- Algorand has been rejected at record highs and is now seeking higher support.
- A spike in the social media volume is a bearish signal.
- Support above $1.6 will ensure that buyers focus on rolling to highs above $2.
Algorand is moving away from the recently achieved record high of $1.85 amid a strengthening bearish grip. The rally to this incredible price level started last year, but January and February have yielded massively for Algorand. However, the upswing appears vulnerable to losses, especially with a possible breakdown eyeing $1.15.
Algorand correction seems unstoppable
The rejection from $1.85 has left buyers in search of higher support. However, the absence of near-term buyer congestion zones hints at the breakdown extending to the next target.

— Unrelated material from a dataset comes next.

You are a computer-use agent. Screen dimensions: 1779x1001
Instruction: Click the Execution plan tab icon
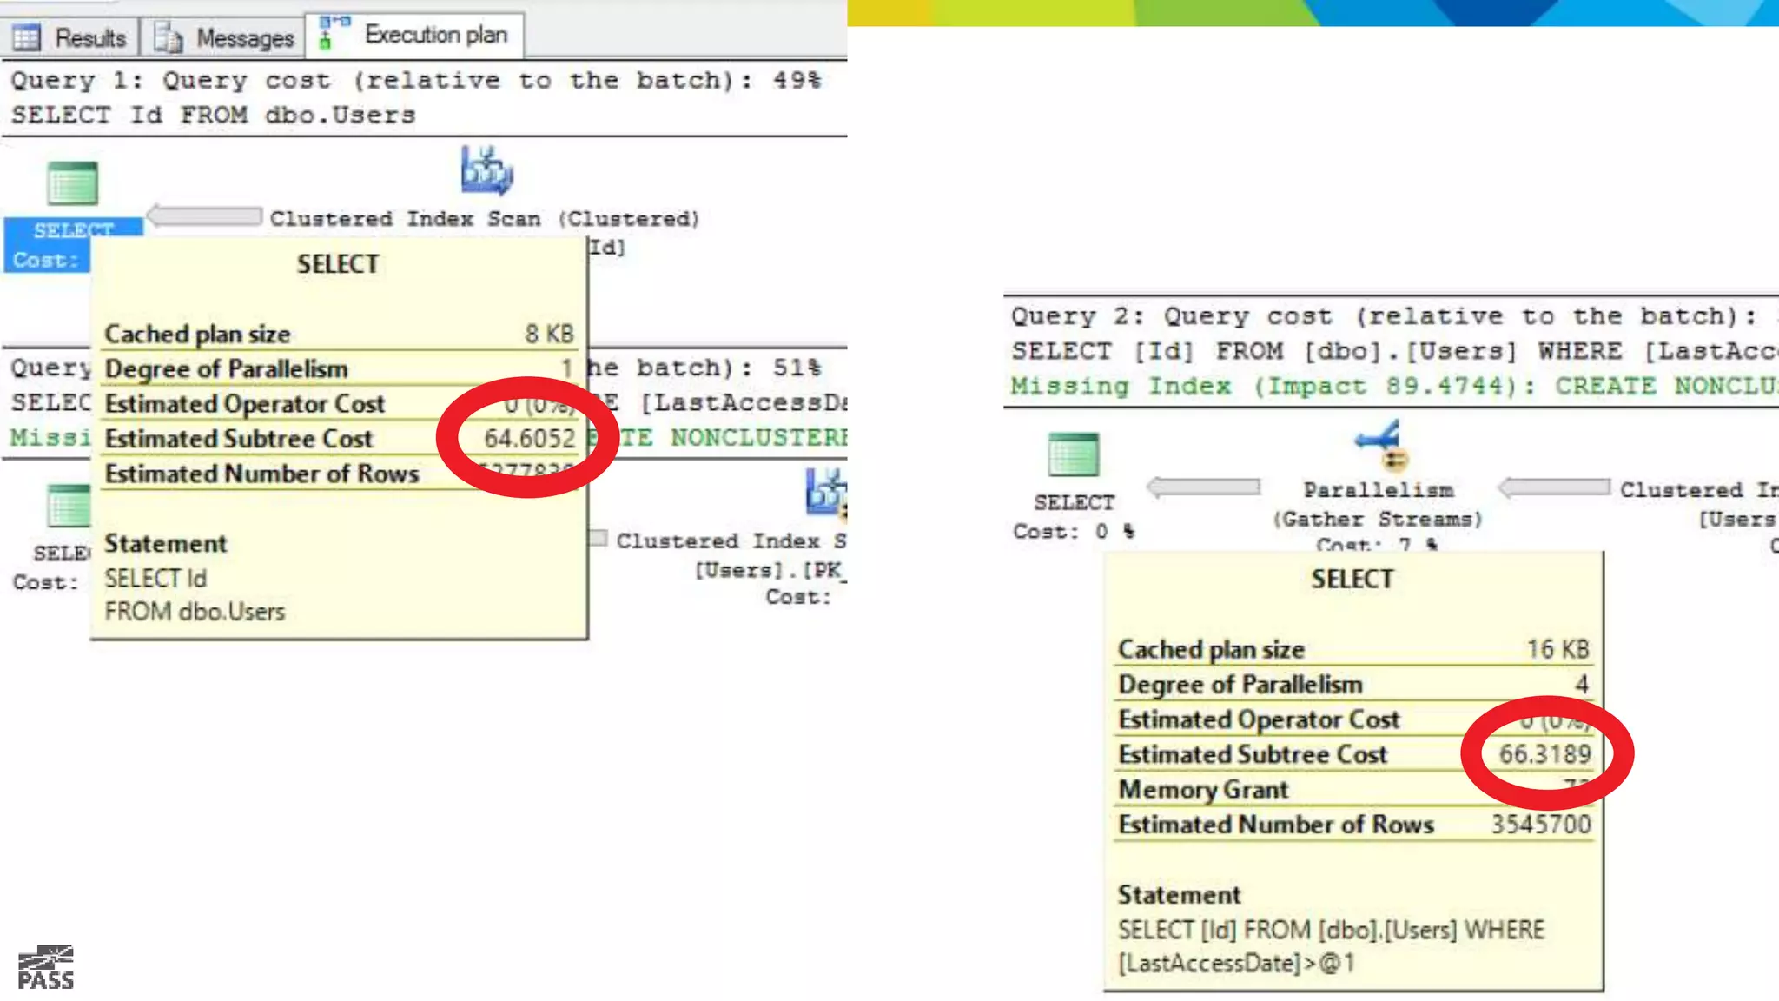[x=333, y=33]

The 50 Simple Moving Average (SMA) on the 4-hour chart is in line to provide the much-needed support if losses head towards $1.

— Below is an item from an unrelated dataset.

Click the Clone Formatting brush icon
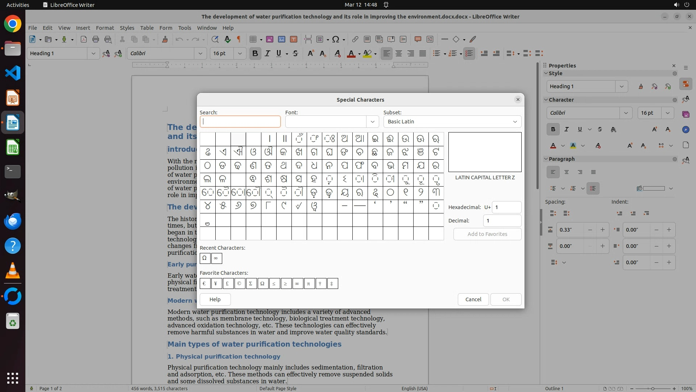This screenshot has height=392, width=696. pos(165,39)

The comprehensive short-term analysis reinforces the pessimistic outlook, especially with the Relative Strength Index rejected from the overbought region.
ALGO/USD 4-hour chart
According to Santiment, a leading on-chain analytics platform, Algorand’s social media-related mentions have soared to the highest level over the last 30-days. The volume model tracks the number of ALGO-related mentions across hundreds of social channels.
A spike in social media volume is not necessarily a bullish signal. Often it shows that the uptrend is reaching exhaustion and a correction is imminent. Therefore, this massive surge adds credibility to the potential downswing.
Algorand social volume
Looking at the other side of the picture
Another upswing to new all-time highs will come into the picture if ALGO secures higher support, preferably above $0.6. Moreover, price action towards above the current record high will call out to more investors to jump on board for liftoff to highs above $2.